Purpose: Sufficient tablet mechanical strength is a prerequisite for successful tableting and the shelf-life of the finished dosage form. Tablet mechanical strength can be assessed by tensile strength, elastic modulus, and indentation hardness (H). The latter two can be obtained from three-point bending and macroindentation of tablets. The macroindentation H signifies the resistance to the permanent deformation of tablet, which provides a measure of material plasticity. However, the macroindentation H could not be determined for materials that forms weak tablets or when the tablet surface is not smooth, such as for tablets that have punch sticking problem. The goal of this work was to develop an approach to predict the H of such a compound from its binary mixture with a good tablet forming excipient.
Methods: Binary mixture formulations of ten standard model powders included different proportions of tablet excipients (mannitol, lactose and dicalcium phosphate dihydrate), organic acid (succinic acid), and drug (theophylline anhydrate) with microcrystalline cellulose (MCC) were prepared. Tablets were prepared over a 25-300 MPa compression pressure on a compaction simulator (Presster) at 100 ms dwell time and were subsequently indented using a spherical indenter (3.175 mm in diameter, attached to a texture analyzer) for 3 min. The indent force was varied from 12-30 N depending on tablet porosity and mixture. The indent area was determined using a calibrated digital microscope assisted with rubbing contrast enhancing graphite on tablet surface. Nanoindentation was conducted, using a Berkovich tip on the single crystal of selected test compounds, by displacement-controlled method with holding time of 10 sec. The H of the binary mixtures of standard compounds was predicted from the individual components by applying linear, harmonic and power mixture rules. Heckel analysis was used for determining compressibility of the standard and test compounds. Once a suitable mixing rule was identified, test compounds comprised of either sticking sensitive or poor tablet forming compounds, such as acetaminophen, ibuprofen, carbamazepine, acesulfame free acid and potassium salt, piroxicam, griseofulvin, were used to determine their H using the mixture model. The influence of particle size on the predicted H was also assessed on different size fractions of sodium chloride, sucrose and mefenamic acid.
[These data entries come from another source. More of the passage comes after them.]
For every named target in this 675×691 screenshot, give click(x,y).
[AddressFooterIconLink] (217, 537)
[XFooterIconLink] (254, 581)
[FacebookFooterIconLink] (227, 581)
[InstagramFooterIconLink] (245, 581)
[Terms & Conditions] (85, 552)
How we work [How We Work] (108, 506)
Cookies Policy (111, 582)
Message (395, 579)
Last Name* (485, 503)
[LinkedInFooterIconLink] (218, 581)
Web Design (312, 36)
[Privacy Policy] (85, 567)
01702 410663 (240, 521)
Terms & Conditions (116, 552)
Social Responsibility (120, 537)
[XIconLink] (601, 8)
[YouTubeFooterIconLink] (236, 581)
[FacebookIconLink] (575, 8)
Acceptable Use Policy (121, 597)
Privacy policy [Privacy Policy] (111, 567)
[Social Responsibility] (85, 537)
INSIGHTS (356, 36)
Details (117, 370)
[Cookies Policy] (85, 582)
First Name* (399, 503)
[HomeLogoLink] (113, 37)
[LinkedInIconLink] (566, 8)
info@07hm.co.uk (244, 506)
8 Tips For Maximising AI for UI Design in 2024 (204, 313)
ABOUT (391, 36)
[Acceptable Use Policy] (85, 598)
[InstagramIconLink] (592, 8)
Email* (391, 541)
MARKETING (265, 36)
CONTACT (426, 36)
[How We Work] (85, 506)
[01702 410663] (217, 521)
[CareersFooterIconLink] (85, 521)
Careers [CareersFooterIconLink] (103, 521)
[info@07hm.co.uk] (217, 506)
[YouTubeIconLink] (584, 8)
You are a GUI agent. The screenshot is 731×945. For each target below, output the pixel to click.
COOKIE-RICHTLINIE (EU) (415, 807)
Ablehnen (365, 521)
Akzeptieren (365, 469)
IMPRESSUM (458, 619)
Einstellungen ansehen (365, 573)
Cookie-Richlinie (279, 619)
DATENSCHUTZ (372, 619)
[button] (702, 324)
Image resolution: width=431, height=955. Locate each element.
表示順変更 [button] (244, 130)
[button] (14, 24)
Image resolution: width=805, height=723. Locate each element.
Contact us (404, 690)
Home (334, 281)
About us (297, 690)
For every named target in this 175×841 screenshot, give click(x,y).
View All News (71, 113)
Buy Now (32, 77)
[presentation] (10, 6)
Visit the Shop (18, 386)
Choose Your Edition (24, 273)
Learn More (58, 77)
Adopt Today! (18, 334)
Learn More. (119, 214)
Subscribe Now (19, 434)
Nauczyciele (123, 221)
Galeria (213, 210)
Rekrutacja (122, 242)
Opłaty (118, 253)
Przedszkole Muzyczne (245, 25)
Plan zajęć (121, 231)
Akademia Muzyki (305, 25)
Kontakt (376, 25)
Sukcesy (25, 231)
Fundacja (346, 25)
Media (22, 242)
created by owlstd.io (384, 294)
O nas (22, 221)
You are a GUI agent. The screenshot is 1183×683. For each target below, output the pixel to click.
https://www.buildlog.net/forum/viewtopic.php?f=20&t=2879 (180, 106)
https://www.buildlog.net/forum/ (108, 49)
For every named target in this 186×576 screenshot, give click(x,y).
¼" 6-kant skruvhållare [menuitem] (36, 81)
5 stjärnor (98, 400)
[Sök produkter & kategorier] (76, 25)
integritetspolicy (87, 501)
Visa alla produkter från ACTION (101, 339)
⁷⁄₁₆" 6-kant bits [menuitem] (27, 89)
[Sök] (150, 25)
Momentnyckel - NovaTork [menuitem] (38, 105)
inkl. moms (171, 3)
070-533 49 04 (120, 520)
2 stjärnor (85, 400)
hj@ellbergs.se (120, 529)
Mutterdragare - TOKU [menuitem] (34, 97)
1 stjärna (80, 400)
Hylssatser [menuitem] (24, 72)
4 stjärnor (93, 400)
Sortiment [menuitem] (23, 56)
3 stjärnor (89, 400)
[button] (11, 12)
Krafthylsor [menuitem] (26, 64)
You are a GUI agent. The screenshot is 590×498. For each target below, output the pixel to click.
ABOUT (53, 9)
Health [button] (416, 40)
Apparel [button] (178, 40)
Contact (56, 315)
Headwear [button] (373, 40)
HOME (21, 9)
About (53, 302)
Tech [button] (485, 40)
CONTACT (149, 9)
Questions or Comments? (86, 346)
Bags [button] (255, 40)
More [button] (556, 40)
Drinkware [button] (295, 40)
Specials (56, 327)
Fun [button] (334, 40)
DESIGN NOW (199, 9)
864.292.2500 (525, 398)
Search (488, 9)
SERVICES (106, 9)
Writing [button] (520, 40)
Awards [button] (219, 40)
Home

Results: The power mixing rule, using either volume fraction or weight fraction, yielded H of standard model powder that correlated linearly with that experimentally determined (Fig.1). The H values of problematic test compounds, obtained using the power mixing rule, followed an acceptable correlation with H values of single crystals determined using the micro or nanoindentation H (with few outliers). The H showed an inverse correlation with particle size particularly for non-plastic compounds, which is consistent with the expected effect of particle size on material plasticity. The predicted H of the test compounds also overlapped globally with the in-die yield pressure as that observed for the standard compounds, again implying the reasonable accuracy of the prediction method.
Conclusion: The study shows the validity of determining macroindentation H of problematic compounds from their mixtures with MCC. This method may find broad application in characterizing mechanical properties of drugs that do not form tablets for experimental determination of H.